> _EXERCISE DIRECTIONS_
Start with the first line of the records below. Output each line exactly, ending with the one that contains "You are a computer-use agent. 980x525 pixels.".

(Beginning of MATERIALS PROVIDED)

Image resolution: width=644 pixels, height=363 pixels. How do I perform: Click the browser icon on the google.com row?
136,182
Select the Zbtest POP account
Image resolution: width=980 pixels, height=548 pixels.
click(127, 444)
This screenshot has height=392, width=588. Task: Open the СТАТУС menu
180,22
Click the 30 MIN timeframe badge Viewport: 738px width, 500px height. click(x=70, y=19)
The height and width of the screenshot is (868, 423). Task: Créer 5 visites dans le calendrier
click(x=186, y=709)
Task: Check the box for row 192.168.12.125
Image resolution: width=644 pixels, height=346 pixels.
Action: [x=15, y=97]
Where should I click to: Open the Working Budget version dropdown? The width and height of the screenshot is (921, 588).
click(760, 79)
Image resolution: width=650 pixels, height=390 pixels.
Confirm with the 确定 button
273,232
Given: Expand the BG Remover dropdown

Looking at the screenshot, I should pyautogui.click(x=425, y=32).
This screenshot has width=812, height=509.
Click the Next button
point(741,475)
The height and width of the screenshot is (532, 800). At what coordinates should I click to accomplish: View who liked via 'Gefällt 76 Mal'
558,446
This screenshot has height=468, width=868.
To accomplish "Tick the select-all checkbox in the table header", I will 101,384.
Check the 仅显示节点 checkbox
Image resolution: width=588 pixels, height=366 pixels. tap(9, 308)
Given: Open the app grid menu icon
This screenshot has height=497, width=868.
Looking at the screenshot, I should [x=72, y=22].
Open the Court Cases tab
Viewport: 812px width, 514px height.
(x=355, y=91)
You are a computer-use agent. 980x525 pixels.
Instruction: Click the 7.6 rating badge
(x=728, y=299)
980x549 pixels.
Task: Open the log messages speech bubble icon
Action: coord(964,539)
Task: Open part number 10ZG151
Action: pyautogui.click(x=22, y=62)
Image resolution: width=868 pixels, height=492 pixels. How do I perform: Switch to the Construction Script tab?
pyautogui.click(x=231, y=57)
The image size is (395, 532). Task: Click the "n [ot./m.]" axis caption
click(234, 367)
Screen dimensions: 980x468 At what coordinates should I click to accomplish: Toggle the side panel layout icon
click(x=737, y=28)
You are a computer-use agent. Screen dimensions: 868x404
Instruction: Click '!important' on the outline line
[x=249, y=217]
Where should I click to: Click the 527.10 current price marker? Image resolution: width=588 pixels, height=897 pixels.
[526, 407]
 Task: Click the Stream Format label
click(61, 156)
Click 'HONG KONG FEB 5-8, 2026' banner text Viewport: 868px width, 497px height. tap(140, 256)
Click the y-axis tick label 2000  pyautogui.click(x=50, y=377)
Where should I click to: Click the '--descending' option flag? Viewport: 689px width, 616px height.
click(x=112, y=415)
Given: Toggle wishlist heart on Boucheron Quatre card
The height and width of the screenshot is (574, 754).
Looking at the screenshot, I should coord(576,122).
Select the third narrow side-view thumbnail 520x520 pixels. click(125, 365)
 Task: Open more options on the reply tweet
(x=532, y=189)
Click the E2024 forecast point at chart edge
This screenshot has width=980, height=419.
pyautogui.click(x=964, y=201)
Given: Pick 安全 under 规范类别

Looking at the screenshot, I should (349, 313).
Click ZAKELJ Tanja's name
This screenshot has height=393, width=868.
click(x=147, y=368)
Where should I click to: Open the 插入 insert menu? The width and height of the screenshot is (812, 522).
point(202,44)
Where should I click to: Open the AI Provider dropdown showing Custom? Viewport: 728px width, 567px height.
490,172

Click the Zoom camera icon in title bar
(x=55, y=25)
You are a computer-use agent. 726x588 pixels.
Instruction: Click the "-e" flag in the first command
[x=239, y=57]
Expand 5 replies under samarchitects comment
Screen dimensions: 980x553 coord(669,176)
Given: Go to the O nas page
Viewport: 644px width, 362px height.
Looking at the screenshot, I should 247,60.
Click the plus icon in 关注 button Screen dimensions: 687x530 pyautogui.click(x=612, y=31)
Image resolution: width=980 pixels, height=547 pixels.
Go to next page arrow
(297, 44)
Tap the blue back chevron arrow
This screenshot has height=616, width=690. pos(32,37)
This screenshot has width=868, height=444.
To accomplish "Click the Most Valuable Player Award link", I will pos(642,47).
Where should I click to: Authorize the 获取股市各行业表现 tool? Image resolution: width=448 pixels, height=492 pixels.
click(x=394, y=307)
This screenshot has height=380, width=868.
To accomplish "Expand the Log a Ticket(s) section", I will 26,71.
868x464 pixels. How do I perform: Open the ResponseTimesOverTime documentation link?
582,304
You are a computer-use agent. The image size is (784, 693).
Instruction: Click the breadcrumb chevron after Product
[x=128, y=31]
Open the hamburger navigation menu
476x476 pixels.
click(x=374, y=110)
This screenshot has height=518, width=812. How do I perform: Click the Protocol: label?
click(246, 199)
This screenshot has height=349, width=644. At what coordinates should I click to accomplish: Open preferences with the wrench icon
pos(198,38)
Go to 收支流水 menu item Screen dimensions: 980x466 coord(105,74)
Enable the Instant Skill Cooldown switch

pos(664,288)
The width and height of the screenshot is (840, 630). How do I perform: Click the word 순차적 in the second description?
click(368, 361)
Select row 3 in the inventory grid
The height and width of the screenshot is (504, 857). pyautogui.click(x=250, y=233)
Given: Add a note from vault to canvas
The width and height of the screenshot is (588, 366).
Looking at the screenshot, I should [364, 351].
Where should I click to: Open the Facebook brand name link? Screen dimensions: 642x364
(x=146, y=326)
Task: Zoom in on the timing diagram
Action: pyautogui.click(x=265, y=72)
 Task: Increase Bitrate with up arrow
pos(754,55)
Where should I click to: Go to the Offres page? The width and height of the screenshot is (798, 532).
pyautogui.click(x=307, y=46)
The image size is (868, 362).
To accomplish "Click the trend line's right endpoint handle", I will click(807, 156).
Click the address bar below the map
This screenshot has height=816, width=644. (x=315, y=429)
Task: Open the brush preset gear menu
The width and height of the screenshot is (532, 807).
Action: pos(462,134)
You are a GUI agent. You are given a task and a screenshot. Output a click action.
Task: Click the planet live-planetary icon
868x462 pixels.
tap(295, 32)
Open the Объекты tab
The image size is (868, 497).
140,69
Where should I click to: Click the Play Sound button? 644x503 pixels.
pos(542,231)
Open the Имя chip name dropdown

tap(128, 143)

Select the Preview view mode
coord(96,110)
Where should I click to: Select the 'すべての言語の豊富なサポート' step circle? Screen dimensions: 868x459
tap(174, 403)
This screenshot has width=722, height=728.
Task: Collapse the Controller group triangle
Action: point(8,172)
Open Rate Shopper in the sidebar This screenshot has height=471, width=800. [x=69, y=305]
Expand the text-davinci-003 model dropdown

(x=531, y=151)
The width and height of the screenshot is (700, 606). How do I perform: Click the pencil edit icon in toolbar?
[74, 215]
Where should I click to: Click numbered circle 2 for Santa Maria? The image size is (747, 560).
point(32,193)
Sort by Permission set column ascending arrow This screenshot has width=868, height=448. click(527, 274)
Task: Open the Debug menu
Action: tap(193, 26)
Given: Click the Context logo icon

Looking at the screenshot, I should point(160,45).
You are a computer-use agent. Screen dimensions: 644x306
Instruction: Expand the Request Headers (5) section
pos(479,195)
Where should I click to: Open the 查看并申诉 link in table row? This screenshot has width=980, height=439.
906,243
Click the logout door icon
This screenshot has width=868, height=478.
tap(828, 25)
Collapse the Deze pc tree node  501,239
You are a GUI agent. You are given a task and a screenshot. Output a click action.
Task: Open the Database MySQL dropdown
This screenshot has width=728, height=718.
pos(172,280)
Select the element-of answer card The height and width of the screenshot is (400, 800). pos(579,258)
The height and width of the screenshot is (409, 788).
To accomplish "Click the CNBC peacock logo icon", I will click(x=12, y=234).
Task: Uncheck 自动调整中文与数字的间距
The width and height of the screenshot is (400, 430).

(End of MATERIALS PROVIDED)

> _ANSWER TO THIS TASK_
Image resolution: width=644 pixels, height=363 pixels. How do I perform: Click the browser icon on the google.com row?
136,182
Select the Zbtest POP account
Image resolution: width=980 pixels, height=548 pixels.
click(127, 444)
This screenshot has height=392, width=588. Task: Open the СТАТУС menu
180,22
Click the 30 MIN timeframe badge Viewport: 738px width, 500px height. click(x=70, y=19)
The height and width of the screenshot is (868, 423). Task: Créer 5 visites dans le calendrier
click(x=186, y=709)
Task: Check the box for row 192.168.12.125
Image resolution: width=644 pixels, height=346 pixels.
Action: [x=15, y=97]
Where should I click to: Open the Working Budget version dropdown? The width and height of the screenshot is (921, 588).
click(760, 79)
Image resolution: width=650 pixels, height=390 pixels.
Confirm with the 确定 button
273,232
Given: Expand the BG Remover dropdown

Looking at the screenshot, I should pyautogui.click(x=425, y=32).
This screenshot has width=812, height=509.
Click the Next button
point(741,475)
The height and width of the screenshot is (532, 800). At what coordinates should I click to accomplish: View who liked via 'Gefällt 76 Mal'
558,446
This screenshot has height=468, width=868.
To accomplish "Tick the select-all checkbox in the table header", I will 101,384.
Check the 仅显示节点 checkbox
Image resolution: width=588 pixels, height=366 pixels. tap(9, 308)
Given: Open the app grid menu icon
This screenshot has height=497, width=868.
Looking at the screenshot, I should [x=72, y=22].
Open the Court Cases tab
Viewport: 812px width, 514px height.
(x=355, y=91)
You are a computer-use agent. 980x525 pixels.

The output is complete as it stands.